** Begin Data to use **
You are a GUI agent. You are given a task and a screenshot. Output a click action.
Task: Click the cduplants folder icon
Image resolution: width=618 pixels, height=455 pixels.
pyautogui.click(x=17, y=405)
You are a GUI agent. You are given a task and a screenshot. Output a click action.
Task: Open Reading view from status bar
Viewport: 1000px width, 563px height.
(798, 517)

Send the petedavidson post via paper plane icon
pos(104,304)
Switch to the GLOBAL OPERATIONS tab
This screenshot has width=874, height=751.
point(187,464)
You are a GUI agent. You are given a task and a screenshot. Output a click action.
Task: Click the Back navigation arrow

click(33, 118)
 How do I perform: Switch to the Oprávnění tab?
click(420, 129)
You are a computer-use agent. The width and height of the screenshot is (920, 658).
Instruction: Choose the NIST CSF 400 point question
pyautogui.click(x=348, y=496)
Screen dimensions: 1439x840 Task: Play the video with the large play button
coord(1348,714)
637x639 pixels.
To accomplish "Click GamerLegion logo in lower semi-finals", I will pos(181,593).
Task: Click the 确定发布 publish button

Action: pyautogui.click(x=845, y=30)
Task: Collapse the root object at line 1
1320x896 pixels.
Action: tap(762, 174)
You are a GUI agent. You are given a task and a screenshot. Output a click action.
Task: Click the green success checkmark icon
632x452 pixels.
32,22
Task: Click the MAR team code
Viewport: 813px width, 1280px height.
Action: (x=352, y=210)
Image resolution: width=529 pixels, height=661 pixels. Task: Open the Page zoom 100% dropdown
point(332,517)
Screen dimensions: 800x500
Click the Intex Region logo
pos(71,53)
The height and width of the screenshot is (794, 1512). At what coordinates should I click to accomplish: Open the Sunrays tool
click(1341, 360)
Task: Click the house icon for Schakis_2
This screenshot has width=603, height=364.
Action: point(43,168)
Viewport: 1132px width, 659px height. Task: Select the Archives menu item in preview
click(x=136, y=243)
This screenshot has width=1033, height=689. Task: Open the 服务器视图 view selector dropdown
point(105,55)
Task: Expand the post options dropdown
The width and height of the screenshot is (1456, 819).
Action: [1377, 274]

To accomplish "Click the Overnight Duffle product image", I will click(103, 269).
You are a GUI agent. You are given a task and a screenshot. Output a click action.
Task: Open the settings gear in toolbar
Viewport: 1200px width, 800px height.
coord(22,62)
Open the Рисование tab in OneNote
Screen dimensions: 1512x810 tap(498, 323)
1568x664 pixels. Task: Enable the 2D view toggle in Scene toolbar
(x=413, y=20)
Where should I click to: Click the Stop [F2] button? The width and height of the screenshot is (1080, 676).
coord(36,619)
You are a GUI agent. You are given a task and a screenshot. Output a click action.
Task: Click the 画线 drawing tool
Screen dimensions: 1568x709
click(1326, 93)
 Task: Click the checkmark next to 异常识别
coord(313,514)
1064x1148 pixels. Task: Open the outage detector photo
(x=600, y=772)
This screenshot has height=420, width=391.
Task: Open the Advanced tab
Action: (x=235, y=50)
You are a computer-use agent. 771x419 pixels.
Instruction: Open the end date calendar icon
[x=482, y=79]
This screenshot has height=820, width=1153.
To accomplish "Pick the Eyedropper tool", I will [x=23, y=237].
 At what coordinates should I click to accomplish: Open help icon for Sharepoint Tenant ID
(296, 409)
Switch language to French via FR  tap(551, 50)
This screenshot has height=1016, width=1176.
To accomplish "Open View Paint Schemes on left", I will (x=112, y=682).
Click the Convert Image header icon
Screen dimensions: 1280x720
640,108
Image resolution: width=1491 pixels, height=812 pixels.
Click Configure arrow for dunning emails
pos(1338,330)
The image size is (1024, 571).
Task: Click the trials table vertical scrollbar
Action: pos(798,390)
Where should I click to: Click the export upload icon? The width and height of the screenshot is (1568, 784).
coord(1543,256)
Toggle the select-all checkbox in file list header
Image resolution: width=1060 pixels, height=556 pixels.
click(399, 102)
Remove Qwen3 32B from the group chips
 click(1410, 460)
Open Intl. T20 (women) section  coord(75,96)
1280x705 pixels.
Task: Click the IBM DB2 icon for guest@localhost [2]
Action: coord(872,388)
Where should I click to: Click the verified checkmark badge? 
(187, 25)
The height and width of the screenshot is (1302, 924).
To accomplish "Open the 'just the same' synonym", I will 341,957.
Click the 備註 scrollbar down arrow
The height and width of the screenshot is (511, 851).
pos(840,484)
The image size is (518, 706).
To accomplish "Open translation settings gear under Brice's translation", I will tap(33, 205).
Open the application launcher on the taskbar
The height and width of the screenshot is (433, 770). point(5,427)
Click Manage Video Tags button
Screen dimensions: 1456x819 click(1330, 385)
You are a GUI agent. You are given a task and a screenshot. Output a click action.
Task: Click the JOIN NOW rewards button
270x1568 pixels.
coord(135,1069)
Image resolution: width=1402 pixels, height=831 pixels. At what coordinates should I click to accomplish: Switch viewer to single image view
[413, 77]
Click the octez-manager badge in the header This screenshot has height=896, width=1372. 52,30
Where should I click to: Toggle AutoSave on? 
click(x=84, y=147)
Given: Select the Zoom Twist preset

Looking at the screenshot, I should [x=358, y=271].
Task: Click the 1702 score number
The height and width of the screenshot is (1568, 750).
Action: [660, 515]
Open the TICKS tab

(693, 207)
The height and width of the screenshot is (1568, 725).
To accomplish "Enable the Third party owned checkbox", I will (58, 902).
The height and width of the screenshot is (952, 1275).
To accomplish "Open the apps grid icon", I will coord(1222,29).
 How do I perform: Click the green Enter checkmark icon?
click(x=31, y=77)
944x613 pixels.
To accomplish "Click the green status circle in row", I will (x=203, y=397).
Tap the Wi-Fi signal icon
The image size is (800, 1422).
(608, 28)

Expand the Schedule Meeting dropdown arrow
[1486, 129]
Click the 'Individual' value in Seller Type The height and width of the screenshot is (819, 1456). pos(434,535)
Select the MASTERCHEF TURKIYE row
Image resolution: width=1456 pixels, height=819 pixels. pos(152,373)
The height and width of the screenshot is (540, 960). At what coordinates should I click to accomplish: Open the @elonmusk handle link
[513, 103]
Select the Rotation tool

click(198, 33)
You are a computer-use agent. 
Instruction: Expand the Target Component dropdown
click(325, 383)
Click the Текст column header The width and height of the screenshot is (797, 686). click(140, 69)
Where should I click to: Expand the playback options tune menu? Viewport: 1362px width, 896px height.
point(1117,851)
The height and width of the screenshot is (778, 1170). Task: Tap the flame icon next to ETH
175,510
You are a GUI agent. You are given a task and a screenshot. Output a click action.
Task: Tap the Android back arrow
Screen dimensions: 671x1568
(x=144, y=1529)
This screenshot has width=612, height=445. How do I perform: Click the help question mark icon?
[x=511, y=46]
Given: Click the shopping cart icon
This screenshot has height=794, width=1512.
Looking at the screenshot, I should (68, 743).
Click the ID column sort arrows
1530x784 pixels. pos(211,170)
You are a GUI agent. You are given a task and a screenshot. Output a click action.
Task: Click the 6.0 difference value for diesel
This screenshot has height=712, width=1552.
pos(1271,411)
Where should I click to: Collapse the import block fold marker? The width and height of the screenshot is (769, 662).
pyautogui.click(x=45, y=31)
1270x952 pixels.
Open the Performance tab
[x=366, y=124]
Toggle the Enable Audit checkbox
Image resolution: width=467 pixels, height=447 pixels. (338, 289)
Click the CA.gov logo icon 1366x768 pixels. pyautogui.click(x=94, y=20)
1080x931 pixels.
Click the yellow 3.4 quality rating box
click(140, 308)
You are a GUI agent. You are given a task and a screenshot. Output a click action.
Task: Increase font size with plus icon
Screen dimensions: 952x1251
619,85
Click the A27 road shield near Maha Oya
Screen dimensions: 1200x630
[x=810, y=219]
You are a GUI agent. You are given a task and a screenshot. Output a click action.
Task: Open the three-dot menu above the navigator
** End Data to use **
### Problem requirements
Identify and copy each line in the entries above that contains the word "menu". The match is case-sensitive.

### Output below
Viewport: 1132px width, 659px height. Task: Select the Archives menu item in preview
Where should I click to: Expand the playback options tune menu? Viewport: 1362px width, 896px height.
Task: Open the three-dot menu above the navigator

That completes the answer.